(Pixel coordinate grounding data)
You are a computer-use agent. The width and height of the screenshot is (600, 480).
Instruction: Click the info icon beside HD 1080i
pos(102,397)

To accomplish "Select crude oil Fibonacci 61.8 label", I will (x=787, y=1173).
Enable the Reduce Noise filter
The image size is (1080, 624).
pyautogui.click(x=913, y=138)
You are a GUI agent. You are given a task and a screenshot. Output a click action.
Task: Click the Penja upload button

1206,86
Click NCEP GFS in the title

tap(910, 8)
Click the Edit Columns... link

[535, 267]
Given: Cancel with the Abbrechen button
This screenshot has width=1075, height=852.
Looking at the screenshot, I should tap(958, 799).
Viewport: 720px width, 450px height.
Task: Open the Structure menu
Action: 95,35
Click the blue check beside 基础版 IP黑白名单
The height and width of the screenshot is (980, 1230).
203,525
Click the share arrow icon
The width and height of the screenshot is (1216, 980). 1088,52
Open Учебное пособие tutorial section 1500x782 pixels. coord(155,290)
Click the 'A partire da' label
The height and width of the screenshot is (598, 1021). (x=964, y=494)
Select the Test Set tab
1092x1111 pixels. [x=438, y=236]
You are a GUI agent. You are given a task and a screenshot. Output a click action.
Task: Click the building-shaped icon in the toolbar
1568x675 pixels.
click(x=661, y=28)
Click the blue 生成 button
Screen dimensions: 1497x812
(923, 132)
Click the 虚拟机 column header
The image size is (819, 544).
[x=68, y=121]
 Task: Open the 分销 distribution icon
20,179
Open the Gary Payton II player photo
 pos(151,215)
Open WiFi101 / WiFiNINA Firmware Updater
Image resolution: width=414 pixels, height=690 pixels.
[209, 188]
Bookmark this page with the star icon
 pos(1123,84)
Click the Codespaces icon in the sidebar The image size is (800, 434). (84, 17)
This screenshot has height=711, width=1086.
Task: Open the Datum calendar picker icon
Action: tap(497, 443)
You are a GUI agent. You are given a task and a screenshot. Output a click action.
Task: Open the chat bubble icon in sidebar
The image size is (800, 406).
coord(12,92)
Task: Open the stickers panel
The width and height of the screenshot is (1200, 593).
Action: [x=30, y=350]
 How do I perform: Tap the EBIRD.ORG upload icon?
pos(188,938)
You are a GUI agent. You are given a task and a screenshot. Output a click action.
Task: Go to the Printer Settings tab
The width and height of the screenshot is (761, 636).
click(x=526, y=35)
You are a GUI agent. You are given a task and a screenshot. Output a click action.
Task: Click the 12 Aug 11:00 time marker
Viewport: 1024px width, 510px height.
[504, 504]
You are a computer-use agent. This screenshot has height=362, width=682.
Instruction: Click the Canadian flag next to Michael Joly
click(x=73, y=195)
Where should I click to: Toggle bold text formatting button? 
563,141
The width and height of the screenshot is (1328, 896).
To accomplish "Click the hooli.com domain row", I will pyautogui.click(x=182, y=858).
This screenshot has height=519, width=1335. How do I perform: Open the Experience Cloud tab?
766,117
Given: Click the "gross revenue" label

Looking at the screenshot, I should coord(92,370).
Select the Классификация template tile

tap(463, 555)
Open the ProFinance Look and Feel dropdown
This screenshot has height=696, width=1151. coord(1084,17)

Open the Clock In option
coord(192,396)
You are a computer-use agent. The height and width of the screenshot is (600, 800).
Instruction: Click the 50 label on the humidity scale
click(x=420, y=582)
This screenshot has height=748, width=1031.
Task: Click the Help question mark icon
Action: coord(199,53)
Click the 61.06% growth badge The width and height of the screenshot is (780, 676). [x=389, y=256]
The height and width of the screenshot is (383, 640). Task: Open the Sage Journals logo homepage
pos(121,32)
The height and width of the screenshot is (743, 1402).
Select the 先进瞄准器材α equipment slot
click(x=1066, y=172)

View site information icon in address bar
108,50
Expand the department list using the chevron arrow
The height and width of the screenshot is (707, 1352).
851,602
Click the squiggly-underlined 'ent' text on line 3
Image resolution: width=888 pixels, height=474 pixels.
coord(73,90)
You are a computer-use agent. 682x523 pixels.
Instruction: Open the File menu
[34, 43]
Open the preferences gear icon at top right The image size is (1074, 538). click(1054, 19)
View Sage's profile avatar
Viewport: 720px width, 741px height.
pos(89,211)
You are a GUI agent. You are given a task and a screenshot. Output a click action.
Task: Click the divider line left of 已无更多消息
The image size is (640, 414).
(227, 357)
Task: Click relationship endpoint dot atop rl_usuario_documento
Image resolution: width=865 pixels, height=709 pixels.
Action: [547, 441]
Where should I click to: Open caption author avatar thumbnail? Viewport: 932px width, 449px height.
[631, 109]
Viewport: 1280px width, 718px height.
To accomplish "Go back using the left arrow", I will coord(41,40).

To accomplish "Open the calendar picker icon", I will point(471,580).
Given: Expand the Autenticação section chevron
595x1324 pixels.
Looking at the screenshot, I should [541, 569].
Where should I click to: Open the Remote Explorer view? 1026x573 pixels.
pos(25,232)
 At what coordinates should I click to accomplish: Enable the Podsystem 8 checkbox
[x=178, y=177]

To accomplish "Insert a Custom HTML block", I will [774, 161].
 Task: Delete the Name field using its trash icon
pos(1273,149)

▶ _YOUR ASSIGNMENT_
From the line that contains "Open the preferences" through the last line of the records above, copy every line exactly and leave out the rest.

▶ _ANSWER TO THE EXERCISE_
Open the preferences gear icon at top right The image size is (1074, 538). click(1054, 19)
View Sage's profile avatar
Viewport: 720px width, 741px height.
pos(89,211)
You are a GUI agent. You are given a task and a screenshot. Output a click action.
Task: Click the divider line left of 已无更多消息
The image size is (640, 414).
(227, 357)
Task: Click relationship endpoint dot atop rl_usuario_documento
Image resolution: width=865 pixels, height=709 pixels.
Action: [547, 441]
Where should I click to: Open caption author avatar thumbnail? Viewport: 932px width, 449px height.
[631, 109]
Viewport: 1280px width, 718px height.
To accomplish "Go back using the left arrow", I will coord(41,40).

To accomplish "Open the calendar picker icon", I will point(471,580).
Given: Expand the Autenticação section chevron
595x1324 pixels.
Looking at the screenshot, I should [541, 569].
Where should I click to: Open the Remote Explorer view? 1026x573 pixels.
pos(25,232)
 At what coordinates should I click to accomplish: Enable the Podsystem 8 checkbox
[x=178, y=177]

To accomplish "Insert a Custom HTML block", I will [774, 161].
 Task: Delete the Name field using its trash icon
pos(1273,149)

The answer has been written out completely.